Sundance Review: SORRY TO BOTHER YOU Is Weird, Hilarious & Brilliant

Giant horse-man dong coming at you.

If you’re going to make an absurd satire about the horrors of white corporate America, why hold back? Sorry to Bother You doesn’t know either, and as a result I’ll be shocked if it’s not one of the best comedies of the year.

The great Lakeith Stanfield stars as Cash, a hapless youngster living with his artist girlfriend Detroit (the equally great Tessa Thompson) in his uncle’s (holy shit, Terry Crews!) garage. Crash gets a telemarketing job and after some advice from Danny Glover (seriously, this movie is amazing), discovers great success by adopting a “white” voice (would it surprise you at this point to learn the white voice is provided by David Cross?) when speaking to customers.

I imagine most descriptions for the film stop there, which makes sense because it’s interesting and would be plot enough for most films. But that’s just the beginning of Sorry to Bother You’s pointed insanity. The film is a comedy tour de force. Virtually every scene contains something creative and unique and hilarious, even into the third act when most absurdist comedies get weighed down by plot. At the same time, the film really does have crucial things to say and manages to make us care about the character relationships, regardless of how far from reality it charges. 

And it charges pretty far. From Tessa Thompson poorly twirling a sign that reads “sign”, to Tessa Thompson’s amazing earrings, to Tessa Thompson’s bizarre art show, Sorry to Bother You takes place in a greatly exaggerated version of our reality to help make its points. By the time we get to a slave army of horse-men, you’re more or less acclimated to its world. 
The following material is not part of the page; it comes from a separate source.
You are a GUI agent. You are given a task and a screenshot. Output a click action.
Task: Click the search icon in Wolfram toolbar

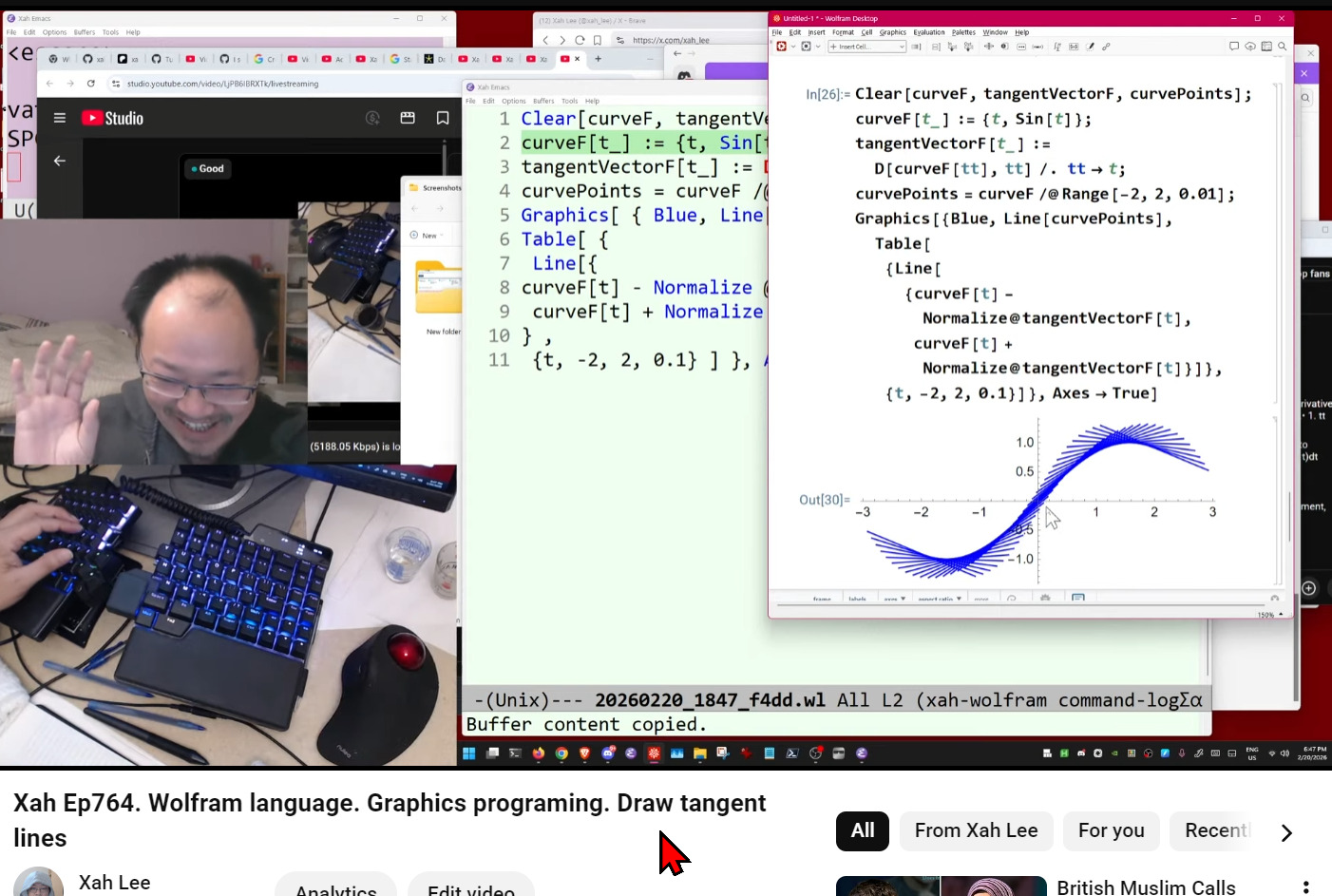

Even with all the amazing actors involved (Christ, I haven’t even mentioned how perfect Armie Hammer is in this), the real star of Sorry to Bother You is writer and director Boots Riley. I can hardly fathom a first-time director coming out with something this smart, inventive and confident, making it look easy to achieve a Mike Judge-level satire about race and capitalism right off the bat like this. Boots Riley is definitely a new director to keep an eye on.

There is just so much movie here. For some it may be too much. But in the same secretly sarcastic way most telemarketers say the phrase, the title of this one is particularly apt.